ZenPundit
Wednesday, January 31, 2007
 
ALVIN TOFFLER'S THIRD WAVE PUBLIC EDUCATION

Alvin Toffler, the acclaimed futurist and author was interviewed by Edutopia, the Lucas Foundation's education magazine, where he expounded on the need to radically redesign the public education system, starting with a blank slate. It's an excellent summary article ( full version is on the pdf page) An excerpt:

"Future School"

"We should be thinking from the ground up. That's different from changing everything. However, we first have to understand how we got the education system that we now have. Teachers are wonderful, and there are hundreds of thousands of them who are creative and terrific, but they are operating in a system that is completely out of time. It is a system designed to produce industrial workers.

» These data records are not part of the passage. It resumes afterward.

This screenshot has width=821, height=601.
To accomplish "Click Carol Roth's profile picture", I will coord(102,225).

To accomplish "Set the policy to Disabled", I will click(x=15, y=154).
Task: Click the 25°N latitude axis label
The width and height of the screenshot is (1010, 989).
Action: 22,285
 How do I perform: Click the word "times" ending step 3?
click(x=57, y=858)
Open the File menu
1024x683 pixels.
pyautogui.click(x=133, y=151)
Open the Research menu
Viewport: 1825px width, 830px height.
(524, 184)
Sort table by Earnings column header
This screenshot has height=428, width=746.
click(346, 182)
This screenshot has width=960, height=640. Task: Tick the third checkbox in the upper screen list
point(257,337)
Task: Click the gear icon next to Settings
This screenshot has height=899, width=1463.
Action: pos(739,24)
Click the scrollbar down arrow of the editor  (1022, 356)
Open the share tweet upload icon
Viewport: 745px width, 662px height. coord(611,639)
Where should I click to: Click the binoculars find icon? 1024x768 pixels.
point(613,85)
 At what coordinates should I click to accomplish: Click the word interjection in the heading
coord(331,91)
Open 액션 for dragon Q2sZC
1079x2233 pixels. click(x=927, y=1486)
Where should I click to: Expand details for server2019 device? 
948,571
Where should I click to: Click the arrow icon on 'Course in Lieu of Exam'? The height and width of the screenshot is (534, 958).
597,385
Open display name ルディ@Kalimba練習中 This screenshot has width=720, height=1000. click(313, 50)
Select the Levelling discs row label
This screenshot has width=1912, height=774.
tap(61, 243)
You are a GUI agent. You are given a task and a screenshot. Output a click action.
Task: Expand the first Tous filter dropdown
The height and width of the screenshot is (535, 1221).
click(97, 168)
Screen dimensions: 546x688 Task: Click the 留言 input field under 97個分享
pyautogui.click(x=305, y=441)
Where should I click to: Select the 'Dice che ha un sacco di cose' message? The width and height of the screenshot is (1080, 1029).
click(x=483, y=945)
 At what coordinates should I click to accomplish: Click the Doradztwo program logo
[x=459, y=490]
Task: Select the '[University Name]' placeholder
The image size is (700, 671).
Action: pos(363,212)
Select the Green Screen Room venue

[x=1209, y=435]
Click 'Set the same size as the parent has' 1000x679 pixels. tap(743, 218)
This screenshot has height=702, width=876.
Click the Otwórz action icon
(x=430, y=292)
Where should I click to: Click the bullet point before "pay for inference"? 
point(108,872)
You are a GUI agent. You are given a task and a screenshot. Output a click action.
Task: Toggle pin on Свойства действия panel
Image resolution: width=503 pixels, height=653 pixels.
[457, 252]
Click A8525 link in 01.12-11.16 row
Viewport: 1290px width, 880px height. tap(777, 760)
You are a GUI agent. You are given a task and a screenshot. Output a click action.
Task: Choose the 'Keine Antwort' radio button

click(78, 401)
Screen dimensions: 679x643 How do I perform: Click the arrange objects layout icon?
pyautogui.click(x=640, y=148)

Let's look back at the history of public education in the United States. You have to go back a little over a century. For many years, there was a debate about whether we should even have public education. Some parents wanted kids to go to school and get an education; others said, "We can't afford that. We need them to work. They have to work in the field, because otherwise we starve." There was a big debate. Late in the 1800s, during the Industrial Revolution, business leaders began complaining about all these rural kids who were pouring into the cities and going to work in our factories. Business leaders said that these kids were no good, and that what they needed was an educational system that would produce "industrial discipline."

....It's open twenty-four hours a day. Different kids arrive at different times. They don't all come at the same time, like an army. They don't just ring the bells at the same time. They're different kids. They have different potentials. Now, in practice, we're not going to be able to get down to the micro level with all of this, I grant you, but in fact, I would be running a twentyfour- hour school, I would have nonteachers working with teachers in that school, I would have the kids coming and going at different times that make sense for them.

The schools of today are essentially custodial: They're taking care of kids in work hours that are essentially nine to five -- when the whole society was assumed to work. Clearly, that's changing in our society. So should the timing. We're individualizing time; we're personalizing time. We're not having everyone arrive at the same time, leave at the same time. Why should kids arrive at the same time and leave at the same time?
"

I have written posts along these lines previously and agree with Toffler that the public school system needs a paradigm shift if it is to be relevant and useful to children who will be working in the last decades of the 21st century. It may be that in shifting to Philip Bobbitt's " market state", public education authorities will become a dispenser of funds and an accreditor of quality, certifying that children are being well-educated but that the particulars of education decisions will be left to parents, students and a diverse array of providers.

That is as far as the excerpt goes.